Come individuare quanti alimenti ultraprocessati (UPF, ultraprocessed food), definiti tali secondo il sistema NOVA che identifica gli alimenti in base al loro livello di lavorazione industriale (1), vengono assunti con la dieta?
Gli UPF altamente trasformati e con scarsa o nessuna pratica di lavorazione alimentare convenzionale comprendono non solo cibi come snack preconfezionati, carni lavorate o pasti già pronti, ma anche bevande analcoliche zuccherine (2).
Nonostante le molte raccomandazioni a privilegiare alimenti minimamente trasformati e ricchi di nutrienti, il moderno stile di vita occidentale spinge sempre più verso il consumo di alimenti ultraprocessati.
Per individuarne la quantità assunta con la dieta uno studio appena pubblicato su PLOS Medicine (3) da ricercatori del National Cancer Institute di Rockville in Maryland e da quelli dell’University of Sao Paulo del Brasile ha identificato 191 marker ematici e 300 urinari dai quali sono poi stati selezionati 28 metaboliti ematici e 33 urinari con i quali è stato messo a punto uno score che consente di farlo.
Dal 2012 al 2013 sono stati reclutati 1.082 soggetti con età compresa tra 50 e 74 anni, residenti a Pittsburgh e dintorni, di madre lingua inglese, con possibilità di accesso a internet, che non seguivano alcun tipo di dieta ed erano esenti da gravi patologie e limitazioni della mobilità.
Per seguire l’alimentazione dei partecipanti è stata usata una valutazione dietetica H24 autosomministrabile automatizzata (ASA-24).
Marker utili anche per futuri studi sugli alimenti ultraprocessati
Al di là dell’aspetto pratico di un controllo longitudinale dell’alimentazione con un semplice esame del sangue e delle urine l’identificazione di questi marker pone le basi per una concreta verifica degli effetti a lungo o medio termine di questi alimenti sulla salute. Diversi studi collegano infatti l’assunzione di UPF a obesità, malattie cardiovascolari, sindrome metabolica (4) e malattie neurodegenerative come quelle di Alzheimer (5) e di Parkinson (6).
Studi precedenti hanno indicato come l’aderenza a diete povere di UPF, in primis quella mediterranea, sia correlata a un minor rischio non solo di malattie neurodegenerative, ribadendo le linee guida USA sulla salute alimentare (7) che raccomandano un consumo minimo di questo tipo di alimenti che, costituendo un gruppo eterogeneo e diversificato, richiederanno molte indagini per individuare migliori metodi di lavorazione, di ingredienti e di additivi da usare nella catena dell’industria alimentare.
Uno studio pubblicato il mese scorso sull’American Journal of Preventive Medicine (8) indica che per ogni aumento del 10% di UPF nel cibo sale del 3% il rischio di morte anticipata per qualsiasi causa.
I risultati dello studio ora pubblicato su PLOS Medicine sono stati sottoposti anche a valutazione interna di confronto: per due settimane 20 dei partecipanti hanno fatto due diete diverse, una con UPF all’80% e l’altra che ne era completamente priva.
Al termine di ogni periodo di dieta nei campioni di sangue e urine i metaboliti marker erano effettivamente in linea con le quantità di cibo ultra-processato che i soggetti avevano assunto nelle due settimane precedenti.

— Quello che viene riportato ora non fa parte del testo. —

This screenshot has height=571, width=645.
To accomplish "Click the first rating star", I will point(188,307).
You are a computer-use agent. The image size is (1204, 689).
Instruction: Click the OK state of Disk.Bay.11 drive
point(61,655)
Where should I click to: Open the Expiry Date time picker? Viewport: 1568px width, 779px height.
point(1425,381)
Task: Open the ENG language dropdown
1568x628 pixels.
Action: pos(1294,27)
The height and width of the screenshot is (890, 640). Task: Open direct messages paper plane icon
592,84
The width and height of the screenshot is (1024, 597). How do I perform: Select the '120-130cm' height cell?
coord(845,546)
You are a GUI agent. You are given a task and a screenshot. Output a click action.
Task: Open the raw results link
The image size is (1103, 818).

In un piccolo gruppo (4 persone) li hanno individuati anche se la dieta conteneva UPF al 30%. Un risultato a sorpresa è che li individuano non solo in chi ha un modello alimentare caratterizzato da un elevato consumo di UPF, ma anche da una bassa assunzione di cibi integrali, frutta e verdura fresca, un motivo di più a favore della dieta mediterranea.
Referenze bibliografiche
Monteiro CA et al. Public Health Nutrition 2019; 22(5): 936-941.
Monteiro CA et al. Public Health Nutri-tion 2017; 21(1): 5-17.
Abor L et al. PLOSMedicine 2025;
Ludwig DS. Jama 2011; 305(13): 1352-1353.
Lane MM et al. BMJ 2024; 384: e077310.
Wang P et al. Neurology 2025; 104(11).
DGA 2020-2025. DietaryGuidelines.org
Nilson EAF et al. American Journal of Preventive Medicine 2025; 68(6): 1091-1099.